* INSTRUCTIONS FOR THE TASK: Please reproduce verbatim the lines below, from the first through the one with "Task: Like 愛村サキ's tweet with 11 likes".

START RECORDS

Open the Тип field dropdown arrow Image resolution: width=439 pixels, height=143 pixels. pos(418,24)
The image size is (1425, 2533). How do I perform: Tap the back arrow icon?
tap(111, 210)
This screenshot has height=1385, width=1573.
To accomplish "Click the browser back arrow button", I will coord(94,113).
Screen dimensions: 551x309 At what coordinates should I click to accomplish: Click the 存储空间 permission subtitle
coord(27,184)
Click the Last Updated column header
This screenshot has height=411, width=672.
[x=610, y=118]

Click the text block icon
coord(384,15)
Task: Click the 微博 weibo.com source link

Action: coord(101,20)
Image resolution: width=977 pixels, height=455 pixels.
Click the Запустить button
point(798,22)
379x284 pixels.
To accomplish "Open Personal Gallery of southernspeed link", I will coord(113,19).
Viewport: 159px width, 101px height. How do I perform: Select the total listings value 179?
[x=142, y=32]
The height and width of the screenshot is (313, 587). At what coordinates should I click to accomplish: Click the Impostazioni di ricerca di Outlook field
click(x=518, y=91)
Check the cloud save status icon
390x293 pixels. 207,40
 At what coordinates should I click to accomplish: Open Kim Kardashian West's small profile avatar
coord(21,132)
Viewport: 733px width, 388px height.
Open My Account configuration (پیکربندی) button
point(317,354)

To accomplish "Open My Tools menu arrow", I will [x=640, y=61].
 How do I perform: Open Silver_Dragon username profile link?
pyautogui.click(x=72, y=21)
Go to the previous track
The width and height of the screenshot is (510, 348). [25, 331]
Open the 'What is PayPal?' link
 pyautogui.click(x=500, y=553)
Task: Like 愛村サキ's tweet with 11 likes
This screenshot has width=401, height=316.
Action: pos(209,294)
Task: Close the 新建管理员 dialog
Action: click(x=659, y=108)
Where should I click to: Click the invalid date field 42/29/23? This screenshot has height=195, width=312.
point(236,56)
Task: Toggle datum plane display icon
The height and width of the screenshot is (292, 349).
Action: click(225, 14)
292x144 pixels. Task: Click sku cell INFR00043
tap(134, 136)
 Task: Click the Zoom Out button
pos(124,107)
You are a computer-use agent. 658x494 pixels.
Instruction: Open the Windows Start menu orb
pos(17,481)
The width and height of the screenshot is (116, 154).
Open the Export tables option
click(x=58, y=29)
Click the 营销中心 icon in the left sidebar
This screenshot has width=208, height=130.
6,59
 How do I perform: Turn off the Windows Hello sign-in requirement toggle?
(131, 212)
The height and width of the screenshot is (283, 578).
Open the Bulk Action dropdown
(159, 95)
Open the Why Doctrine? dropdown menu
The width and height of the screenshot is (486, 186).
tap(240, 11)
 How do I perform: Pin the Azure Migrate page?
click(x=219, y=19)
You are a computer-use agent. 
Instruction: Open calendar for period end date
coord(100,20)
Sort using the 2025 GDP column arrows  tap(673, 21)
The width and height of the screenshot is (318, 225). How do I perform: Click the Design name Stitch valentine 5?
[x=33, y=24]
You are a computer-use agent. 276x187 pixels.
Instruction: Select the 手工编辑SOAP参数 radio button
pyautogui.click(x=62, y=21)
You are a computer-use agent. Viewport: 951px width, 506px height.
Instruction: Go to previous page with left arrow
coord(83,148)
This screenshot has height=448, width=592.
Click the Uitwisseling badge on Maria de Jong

END RECORDS

* SOLUTION:
Open the Тип field dropdown arrow Image resolution: width=439 pixels, height=143 pixels. pos(418,24)
The image size is (1425, 2533). How do I perform: Tap the back arrow icon?
tap(111, 210)
This screenshot has height=1385, width=1573.
To accomplish "Click the browser back arrow button", I will coord(94,113).
Screen dimensions: 551x309 At what coordinates should I click to accomplish: Click the 存储空间 permission subtitle
coord(27,184)
Click the Last Updated column header
This screenshot has height=411, width=672.
[x=610, y=118]

Click the text block icon
coord(384,15)
Task: Click the 微博 weibo.com source link

Action: coord(101,20)
Image resolution: width=977 pixels, height=455 pixels.
Click the Запустить button
point(798,22)
379x284 pixels.
To accomplish "Open Personal Gallery of southernspeed link", I will coord(113,19).
Viewport: 159px width, 101px height. How do I perform: Select the total listings value 179?
[x=142, y=32]
The height and width of the screenshot is (313, 587). At what coordinates should I click to accomplish: Click the Impostazioni di ricerca di Outlook field
click(x=518, y=91)
Check the cloud save status icon
390x293 pixels. 207,40
 At what coordinates should I click to accomplish: Open Kim Kardashian West's small profile avatar
coord(21,132)
Viewport: 733px width, 388px height.
Open My Account configuration (پیکربندی) button
point(317,354)

To accomplish "Open My Tools menu arrow", I will [x=640, y=61].
 How do I perform: Open Silver_Dragon username profile link?
pyautogui.click(x=72, y=21)
Go to the previous track
The width and height of the screenshot is (510, 348). [25, 331]
Open the 'What is PayPal?' link
 pyautogui.click(x=500, y=553)
Task: Like 愛村サキ's tweet with 11 likes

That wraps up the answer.